# Experiment Results Analysis

This notebook loads and analyzes the results from spanner experiments.


In [None]:
import sys
from pathlib import Path

# Add src to path
sys.path.insert(0, str(Path().absolute().parent))

import pandas as pd
import numpy as np
from src.evaluation.metrics import aggregate_results

# Set display options
pd.set_option('display.max_columns', None)
pd.set_option('display.width', None)
pd.set_option('display.max_colwidth', None)

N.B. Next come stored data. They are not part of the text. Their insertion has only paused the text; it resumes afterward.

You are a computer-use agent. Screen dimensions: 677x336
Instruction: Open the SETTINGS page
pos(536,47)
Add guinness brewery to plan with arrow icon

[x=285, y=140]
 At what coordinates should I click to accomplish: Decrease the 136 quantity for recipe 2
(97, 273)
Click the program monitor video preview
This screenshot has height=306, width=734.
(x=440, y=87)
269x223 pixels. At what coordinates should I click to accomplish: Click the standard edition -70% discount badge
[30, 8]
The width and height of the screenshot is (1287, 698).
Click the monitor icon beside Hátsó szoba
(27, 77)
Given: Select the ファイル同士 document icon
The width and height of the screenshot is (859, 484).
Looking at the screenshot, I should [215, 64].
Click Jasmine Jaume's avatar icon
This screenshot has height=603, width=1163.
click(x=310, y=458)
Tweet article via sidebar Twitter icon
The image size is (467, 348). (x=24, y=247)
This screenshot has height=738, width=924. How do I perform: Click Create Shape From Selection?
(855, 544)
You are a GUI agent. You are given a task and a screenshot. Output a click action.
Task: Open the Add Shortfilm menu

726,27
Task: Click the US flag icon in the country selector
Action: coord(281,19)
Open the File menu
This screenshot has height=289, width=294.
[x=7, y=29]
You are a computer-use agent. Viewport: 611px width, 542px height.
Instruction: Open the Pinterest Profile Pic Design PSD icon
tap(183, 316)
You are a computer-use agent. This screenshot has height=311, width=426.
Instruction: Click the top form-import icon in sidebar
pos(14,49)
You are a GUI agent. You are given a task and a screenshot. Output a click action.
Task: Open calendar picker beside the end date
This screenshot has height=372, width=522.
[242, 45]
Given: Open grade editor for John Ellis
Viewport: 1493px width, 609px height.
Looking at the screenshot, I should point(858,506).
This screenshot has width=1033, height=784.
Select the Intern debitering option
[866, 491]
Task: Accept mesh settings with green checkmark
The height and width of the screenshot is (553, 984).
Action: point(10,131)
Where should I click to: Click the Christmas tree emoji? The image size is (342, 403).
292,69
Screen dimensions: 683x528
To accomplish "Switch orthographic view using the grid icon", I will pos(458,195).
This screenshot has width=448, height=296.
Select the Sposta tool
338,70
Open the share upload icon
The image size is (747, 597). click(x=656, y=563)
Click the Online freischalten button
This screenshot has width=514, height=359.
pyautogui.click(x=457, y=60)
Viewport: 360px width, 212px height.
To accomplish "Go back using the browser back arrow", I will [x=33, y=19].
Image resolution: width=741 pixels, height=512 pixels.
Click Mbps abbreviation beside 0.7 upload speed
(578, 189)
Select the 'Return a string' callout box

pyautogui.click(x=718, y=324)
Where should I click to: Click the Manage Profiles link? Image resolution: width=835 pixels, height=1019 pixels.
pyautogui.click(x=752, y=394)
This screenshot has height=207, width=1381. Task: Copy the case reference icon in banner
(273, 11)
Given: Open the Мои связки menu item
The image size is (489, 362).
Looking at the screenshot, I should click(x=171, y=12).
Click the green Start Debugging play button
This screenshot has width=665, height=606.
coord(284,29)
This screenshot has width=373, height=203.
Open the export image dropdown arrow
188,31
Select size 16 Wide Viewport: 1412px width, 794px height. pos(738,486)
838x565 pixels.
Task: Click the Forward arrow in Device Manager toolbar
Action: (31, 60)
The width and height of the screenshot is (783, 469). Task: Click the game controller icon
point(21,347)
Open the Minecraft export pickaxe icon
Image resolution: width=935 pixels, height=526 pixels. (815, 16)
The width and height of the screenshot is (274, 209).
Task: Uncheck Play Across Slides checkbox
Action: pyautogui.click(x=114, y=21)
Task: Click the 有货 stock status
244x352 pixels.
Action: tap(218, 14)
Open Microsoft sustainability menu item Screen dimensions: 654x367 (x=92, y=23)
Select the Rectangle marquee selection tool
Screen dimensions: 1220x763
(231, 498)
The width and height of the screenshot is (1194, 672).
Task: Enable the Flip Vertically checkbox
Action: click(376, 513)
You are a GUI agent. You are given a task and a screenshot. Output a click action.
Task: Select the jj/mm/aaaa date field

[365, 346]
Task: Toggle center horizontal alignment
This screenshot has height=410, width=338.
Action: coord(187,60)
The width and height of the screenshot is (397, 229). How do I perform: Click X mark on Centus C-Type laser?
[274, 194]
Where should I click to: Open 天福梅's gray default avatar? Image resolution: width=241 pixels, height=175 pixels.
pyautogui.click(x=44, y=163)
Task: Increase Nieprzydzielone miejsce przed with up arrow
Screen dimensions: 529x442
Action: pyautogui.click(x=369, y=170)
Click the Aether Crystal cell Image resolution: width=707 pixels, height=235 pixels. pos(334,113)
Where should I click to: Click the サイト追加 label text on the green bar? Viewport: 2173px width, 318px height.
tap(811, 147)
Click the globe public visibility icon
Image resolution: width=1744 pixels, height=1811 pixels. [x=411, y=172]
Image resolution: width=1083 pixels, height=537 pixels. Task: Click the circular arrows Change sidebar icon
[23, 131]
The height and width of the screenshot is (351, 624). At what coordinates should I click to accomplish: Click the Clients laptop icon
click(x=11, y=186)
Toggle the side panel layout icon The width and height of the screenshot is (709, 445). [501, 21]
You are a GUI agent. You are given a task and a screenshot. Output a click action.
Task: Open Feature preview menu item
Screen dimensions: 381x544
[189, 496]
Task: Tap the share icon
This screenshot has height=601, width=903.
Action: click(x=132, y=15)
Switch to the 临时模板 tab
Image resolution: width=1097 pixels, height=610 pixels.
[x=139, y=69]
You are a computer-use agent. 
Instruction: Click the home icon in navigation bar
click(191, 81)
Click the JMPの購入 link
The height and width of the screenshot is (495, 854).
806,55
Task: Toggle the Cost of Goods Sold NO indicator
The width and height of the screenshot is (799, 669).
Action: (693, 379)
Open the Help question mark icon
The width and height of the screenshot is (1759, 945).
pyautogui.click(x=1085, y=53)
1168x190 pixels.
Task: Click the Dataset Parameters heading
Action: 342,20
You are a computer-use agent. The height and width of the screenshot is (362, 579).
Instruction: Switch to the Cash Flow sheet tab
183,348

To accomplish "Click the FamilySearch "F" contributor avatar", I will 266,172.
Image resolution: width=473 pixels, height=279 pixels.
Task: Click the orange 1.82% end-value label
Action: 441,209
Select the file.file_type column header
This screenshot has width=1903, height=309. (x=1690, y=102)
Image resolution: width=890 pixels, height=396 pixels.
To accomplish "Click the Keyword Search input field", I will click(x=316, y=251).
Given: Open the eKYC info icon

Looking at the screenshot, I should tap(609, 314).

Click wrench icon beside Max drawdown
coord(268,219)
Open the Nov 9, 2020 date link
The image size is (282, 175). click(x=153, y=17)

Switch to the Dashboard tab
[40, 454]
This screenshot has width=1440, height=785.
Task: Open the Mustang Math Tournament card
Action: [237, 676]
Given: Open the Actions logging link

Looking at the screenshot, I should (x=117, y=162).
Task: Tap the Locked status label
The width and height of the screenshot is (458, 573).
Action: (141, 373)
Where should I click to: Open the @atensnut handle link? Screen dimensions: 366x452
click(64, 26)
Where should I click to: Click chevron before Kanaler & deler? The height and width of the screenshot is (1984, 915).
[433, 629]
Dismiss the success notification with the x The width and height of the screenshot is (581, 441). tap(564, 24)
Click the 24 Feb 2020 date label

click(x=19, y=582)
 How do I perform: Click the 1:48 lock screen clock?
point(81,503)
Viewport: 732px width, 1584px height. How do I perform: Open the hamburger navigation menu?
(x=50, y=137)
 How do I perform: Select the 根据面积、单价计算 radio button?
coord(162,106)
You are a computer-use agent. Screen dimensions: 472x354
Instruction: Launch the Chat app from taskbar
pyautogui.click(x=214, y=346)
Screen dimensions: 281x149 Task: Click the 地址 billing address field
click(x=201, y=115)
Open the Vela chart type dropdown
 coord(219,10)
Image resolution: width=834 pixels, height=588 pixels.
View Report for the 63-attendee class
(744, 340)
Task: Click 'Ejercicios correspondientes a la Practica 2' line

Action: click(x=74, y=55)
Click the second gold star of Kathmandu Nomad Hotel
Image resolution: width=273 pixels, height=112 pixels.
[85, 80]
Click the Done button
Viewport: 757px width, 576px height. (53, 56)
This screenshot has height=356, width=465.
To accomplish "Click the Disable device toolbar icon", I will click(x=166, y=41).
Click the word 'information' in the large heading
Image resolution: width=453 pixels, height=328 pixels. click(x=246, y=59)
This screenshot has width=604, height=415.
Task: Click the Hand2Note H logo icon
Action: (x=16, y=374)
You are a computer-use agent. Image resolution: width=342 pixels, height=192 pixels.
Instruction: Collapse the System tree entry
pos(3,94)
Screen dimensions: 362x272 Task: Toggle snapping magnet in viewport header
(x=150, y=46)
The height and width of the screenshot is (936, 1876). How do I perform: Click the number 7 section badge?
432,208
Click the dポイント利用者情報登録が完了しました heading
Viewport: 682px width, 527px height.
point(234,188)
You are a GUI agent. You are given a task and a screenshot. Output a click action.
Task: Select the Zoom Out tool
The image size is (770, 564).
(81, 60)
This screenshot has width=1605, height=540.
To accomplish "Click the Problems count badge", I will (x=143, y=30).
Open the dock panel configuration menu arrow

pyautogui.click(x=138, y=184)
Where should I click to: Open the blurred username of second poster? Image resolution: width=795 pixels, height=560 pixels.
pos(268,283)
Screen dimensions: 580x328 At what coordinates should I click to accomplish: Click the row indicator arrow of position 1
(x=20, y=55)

## Load experiment results


In [None]:
# Load results
results_path = Path('../data/processed/experiments_full.csv')

if results_path.exists():
    df = pd.read_csv(results_path)
    print(f"Loaded {len(df)} experiment results")
    print(f"\nColumns: {list(df.columns)}")
    print(f"\nFirst few rows:")
    print(df.head())
else:
    print(f"Results file not found at {results_path}")
    print("Please run experiments first using: python scripts/run_all_experiments.py")
    df = pd.DataFrame()  # Empty dataframe


## Summary statistics


In [None]:
if not df.empty:
    print("Experiment parameter ranges:")
    print(f"  n: {df['n'].min()} to {df['n'].max()}")
    print(f"  p: {df['p'].min():.4f} to {df['p'].max():.4f}")
    print(f"  k: {df['k'].min()} to {df['k'].max()}")
    print(f"  Repetitions: {df['rep'].max() + 1}")
    print(f"\nTotal experiments: {len(df)}")


## Aggregate results by (n, p, k)


In [None]:
if not df.empty:
    # Aggregate results
    aggregated = aggregate_results(df)
    print("Aggregated results (mean, std, min, max):")
    print(aggregated)


## Summary tables by parameter


In [None]:
if not df.empty:
    # Summary by k
    print("\nMean spanner size by k:")
    summary_k = df.groupby('k')['spanner_size'].agg(['mean', 'std', 'count'])
    print(summary_k)
    
    print("\nMean stretch by k:")
    summary_stretch_k = df.groupby('k')[['max_stretch_edges', 'avg_stretch_edges']].mean()
    print(summary_stretch_k)


In [None]:
if not df.empty:
    # Summary by n
    print("\nMean spanner size by n:")
    summary_n = df.groupby('n')['spanner_size'].agg(['mean', 'std', 'count'])
    print(summary_n)
    
    print("\nMean runtime by n:")
    summary_time_n = df.groupby('n')[['time_gen', 'time_spanner', 'time_stretch']].mean()
    print(summary_time_n)


## Spanner size ratio to theoretical bound


In [None]:
if not df.empty:
    print("Mean spanner size ratio (|E(H)| / theoretical_bound) by k:")
    ratio_summary = df.groupby('k')['spanner_size_ratio'].agg(['mean', 'std', 'min', 'max'])
    print(ratio_summary)
    
    print("\nMean ratio by (n, k):")
    ratio_by_nk = df.groupby(['n', 'k'])['spanner_size_ratio'].mean().unstack()
    print(ratio_by_nk)